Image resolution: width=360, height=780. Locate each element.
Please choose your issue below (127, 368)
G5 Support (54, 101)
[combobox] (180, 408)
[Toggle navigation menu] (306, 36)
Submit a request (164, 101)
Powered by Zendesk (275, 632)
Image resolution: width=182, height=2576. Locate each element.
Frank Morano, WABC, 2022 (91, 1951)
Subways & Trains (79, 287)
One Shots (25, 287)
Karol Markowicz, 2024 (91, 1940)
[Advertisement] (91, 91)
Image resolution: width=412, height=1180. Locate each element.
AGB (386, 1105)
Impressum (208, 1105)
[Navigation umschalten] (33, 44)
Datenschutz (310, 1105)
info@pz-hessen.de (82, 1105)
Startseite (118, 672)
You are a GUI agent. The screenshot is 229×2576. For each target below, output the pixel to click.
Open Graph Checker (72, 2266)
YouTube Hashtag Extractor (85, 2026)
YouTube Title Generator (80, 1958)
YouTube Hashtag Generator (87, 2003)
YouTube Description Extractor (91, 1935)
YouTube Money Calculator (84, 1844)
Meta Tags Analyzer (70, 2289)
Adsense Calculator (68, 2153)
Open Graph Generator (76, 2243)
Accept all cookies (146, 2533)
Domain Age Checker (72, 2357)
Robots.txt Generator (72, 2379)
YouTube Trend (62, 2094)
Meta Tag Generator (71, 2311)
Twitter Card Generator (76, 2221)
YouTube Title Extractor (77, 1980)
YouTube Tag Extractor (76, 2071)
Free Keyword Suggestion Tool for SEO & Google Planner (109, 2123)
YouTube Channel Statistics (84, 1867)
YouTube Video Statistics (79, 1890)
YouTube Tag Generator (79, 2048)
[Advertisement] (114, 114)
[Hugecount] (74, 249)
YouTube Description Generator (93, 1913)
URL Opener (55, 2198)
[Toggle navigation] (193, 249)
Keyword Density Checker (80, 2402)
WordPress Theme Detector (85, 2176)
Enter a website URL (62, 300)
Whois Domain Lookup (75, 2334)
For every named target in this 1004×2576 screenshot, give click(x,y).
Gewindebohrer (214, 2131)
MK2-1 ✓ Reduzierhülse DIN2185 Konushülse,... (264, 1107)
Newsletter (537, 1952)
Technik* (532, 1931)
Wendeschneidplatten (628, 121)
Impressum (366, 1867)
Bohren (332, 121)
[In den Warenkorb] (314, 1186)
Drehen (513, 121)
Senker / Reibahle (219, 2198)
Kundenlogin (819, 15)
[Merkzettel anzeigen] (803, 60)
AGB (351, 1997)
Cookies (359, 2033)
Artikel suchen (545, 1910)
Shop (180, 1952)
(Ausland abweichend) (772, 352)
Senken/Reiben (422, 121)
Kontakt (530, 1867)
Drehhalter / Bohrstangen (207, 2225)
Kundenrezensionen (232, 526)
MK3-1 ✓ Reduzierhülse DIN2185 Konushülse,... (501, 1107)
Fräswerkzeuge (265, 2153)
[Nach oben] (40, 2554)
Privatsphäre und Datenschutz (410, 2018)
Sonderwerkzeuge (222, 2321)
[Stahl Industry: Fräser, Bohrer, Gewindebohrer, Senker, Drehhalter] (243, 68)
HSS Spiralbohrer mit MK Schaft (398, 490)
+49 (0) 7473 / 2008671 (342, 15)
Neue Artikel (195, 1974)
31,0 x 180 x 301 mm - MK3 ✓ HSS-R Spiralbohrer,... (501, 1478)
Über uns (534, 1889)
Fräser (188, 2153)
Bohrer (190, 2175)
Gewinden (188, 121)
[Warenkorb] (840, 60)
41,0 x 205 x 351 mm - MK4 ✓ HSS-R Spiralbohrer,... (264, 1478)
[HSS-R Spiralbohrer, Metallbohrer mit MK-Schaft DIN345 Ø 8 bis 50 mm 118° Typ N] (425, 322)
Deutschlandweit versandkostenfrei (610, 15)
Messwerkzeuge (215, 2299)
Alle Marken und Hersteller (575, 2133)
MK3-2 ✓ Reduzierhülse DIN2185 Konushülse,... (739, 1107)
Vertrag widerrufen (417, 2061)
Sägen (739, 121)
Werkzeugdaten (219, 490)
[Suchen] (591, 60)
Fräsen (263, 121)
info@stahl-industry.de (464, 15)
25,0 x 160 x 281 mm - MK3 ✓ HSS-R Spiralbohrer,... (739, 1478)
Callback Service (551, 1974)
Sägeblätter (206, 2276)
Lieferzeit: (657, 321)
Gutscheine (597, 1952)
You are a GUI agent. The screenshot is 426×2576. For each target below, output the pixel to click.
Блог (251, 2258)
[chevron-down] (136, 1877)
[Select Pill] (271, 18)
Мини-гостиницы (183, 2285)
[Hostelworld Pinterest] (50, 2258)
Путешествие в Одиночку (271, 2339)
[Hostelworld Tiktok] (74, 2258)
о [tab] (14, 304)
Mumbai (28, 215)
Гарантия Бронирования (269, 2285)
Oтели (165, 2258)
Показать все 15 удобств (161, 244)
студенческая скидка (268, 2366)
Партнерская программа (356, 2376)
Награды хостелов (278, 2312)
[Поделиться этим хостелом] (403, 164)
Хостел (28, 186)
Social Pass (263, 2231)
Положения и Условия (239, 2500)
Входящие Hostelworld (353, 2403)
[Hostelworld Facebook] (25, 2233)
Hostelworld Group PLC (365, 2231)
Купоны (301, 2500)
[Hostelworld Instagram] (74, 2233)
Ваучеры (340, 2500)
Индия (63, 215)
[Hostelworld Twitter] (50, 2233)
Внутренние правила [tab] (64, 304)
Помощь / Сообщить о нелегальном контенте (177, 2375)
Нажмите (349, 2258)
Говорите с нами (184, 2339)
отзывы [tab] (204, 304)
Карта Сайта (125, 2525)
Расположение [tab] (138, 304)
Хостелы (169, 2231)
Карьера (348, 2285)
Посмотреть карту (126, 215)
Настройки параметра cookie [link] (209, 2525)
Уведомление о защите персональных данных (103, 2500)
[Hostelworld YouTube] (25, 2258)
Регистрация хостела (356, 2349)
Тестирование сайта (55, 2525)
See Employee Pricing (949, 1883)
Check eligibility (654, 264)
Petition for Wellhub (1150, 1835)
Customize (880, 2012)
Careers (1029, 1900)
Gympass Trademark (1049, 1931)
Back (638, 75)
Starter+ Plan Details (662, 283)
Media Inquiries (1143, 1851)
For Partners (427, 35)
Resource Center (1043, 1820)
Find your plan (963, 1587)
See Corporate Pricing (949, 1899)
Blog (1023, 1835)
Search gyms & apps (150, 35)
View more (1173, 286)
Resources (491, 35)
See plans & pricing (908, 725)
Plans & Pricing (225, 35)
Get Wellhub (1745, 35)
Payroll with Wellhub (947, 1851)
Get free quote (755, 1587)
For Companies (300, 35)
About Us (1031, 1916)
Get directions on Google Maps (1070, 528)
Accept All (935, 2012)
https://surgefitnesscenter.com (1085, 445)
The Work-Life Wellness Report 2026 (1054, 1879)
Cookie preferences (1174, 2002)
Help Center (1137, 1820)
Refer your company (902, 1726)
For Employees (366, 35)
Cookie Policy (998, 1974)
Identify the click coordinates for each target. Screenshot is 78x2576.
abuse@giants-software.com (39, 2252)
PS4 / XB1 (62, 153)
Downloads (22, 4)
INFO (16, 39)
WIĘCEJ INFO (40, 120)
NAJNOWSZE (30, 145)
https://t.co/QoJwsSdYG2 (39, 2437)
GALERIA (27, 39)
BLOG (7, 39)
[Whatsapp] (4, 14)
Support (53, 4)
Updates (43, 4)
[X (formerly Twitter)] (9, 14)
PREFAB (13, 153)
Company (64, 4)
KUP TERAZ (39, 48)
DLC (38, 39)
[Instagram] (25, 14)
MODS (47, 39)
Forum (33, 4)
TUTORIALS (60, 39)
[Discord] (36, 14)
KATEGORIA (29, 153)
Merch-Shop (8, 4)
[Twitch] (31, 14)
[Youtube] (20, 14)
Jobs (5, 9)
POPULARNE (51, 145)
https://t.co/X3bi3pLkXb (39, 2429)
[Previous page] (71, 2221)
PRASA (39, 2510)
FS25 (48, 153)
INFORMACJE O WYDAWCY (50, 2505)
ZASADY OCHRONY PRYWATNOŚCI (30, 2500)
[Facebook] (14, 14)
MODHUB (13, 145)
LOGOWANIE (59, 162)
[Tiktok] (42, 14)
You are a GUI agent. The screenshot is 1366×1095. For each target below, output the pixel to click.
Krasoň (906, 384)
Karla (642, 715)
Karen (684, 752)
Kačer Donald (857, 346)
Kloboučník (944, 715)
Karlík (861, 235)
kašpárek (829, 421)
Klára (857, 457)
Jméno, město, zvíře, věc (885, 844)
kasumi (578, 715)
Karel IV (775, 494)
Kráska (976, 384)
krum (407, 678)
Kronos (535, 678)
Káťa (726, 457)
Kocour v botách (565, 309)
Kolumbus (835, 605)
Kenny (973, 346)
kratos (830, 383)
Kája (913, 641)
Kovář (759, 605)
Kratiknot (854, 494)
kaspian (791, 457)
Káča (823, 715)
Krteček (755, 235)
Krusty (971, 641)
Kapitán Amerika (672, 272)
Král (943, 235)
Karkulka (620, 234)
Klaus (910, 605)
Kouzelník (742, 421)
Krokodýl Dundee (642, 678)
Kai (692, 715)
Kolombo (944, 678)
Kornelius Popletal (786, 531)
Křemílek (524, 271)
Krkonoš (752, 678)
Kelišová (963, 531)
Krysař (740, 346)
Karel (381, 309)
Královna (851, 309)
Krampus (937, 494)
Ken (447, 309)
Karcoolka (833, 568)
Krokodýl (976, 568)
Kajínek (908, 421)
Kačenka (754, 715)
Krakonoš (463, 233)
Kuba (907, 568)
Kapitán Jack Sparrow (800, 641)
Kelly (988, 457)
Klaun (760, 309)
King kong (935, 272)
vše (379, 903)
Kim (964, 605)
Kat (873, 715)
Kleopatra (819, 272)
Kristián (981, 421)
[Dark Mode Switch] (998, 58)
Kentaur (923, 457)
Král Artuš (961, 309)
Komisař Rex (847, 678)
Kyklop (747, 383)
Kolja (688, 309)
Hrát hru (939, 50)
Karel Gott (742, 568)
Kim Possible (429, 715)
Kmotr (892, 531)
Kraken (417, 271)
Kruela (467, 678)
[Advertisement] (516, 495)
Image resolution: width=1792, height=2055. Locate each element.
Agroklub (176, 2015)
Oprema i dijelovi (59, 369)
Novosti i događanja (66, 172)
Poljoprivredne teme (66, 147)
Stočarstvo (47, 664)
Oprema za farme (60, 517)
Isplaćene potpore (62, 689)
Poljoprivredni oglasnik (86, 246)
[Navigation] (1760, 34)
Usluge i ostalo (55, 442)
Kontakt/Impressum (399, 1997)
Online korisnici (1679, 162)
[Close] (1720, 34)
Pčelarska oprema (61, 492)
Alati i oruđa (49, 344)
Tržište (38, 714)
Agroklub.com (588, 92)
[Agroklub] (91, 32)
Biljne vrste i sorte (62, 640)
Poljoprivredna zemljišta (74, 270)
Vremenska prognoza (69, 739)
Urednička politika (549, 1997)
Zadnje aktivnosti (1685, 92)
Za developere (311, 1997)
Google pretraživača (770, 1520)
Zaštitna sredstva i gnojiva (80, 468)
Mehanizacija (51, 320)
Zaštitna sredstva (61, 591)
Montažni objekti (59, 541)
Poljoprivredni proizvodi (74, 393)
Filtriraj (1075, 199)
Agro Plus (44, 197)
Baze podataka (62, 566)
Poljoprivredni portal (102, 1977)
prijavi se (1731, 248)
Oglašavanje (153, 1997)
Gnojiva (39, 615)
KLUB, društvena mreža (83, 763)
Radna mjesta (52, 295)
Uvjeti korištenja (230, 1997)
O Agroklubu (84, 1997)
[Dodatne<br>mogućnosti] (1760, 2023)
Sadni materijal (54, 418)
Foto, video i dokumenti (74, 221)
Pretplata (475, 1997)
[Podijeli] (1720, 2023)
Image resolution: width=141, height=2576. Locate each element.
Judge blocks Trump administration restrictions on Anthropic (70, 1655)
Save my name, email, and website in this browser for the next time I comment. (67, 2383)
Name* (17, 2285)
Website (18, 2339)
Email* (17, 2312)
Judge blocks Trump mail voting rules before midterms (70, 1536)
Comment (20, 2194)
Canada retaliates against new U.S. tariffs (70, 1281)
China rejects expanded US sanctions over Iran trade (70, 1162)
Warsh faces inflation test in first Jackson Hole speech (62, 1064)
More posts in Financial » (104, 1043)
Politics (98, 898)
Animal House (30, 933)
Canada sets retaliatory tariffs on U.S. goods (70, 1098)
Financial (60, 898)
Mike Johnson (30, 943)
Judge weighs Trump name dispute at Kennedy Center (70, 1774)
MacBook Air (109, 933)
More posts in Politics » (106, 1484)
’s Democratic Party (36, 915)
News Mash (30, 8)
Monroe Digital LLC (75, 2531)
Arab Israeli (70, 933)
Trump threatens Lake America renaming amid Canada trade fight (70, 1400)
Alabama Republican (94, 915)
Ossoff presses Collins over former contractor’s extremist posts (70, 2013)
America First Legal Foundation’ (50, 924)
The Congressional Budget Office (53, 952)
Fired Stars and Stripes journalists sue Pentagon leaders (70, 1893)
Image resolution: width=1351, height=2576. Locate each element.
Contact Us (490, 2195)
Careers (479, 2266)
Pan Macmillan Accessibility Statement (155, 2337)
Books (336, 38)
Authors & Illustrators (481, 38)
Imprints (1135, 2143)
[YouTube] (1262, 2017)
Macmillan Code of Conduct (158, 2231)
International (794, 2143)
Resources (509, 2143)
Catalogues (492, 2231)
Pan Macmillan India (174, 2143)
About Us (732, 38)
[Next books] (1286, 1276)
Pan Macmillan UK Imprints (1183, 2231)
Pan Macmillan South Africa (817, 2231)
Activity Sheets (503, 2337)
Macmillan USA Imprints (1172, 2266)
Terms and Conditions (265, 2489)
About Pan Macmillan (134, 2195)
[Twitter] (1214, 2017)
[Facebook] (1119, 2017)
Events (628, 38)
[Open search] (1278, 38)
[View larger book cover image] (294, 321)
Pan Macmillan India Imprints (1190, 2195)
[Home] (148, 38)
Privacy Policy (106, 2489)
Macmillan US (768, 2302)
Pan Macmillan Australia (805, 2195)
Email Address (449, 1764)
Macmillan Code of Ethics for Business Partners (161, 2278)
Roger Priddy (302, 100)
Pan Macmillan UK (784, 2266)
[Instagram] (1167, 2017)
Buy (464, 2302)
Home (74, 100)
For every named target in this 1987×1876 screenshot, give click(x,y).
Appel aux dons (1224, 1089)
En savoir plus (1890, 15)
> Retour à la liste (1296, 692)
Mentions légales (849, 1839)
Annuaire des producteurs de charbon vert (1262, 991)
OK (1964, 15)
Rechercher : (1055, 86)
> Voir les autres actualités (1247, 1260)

◇ ◇ ◇

Looking back over the data above, restate word for word the lines that begin at the line with "Krasoň (906, 384)" and end at the line with "krum (407, 678)", inclusive.

Krasoň (906, 384)
Karla (642, 715)
Karen (684, 752)
Kačer Donald (857, 346)
Kloboučník (944, 715)
Karlík (861, 235)
kašpárek (829, 421)
Klára (857, 457)
Jméno, město, zvíře, věc (885, 844)
kasumi (578, 715)
Karel IV (775, 494)
Kráska (976, 384)
krum (407, 678)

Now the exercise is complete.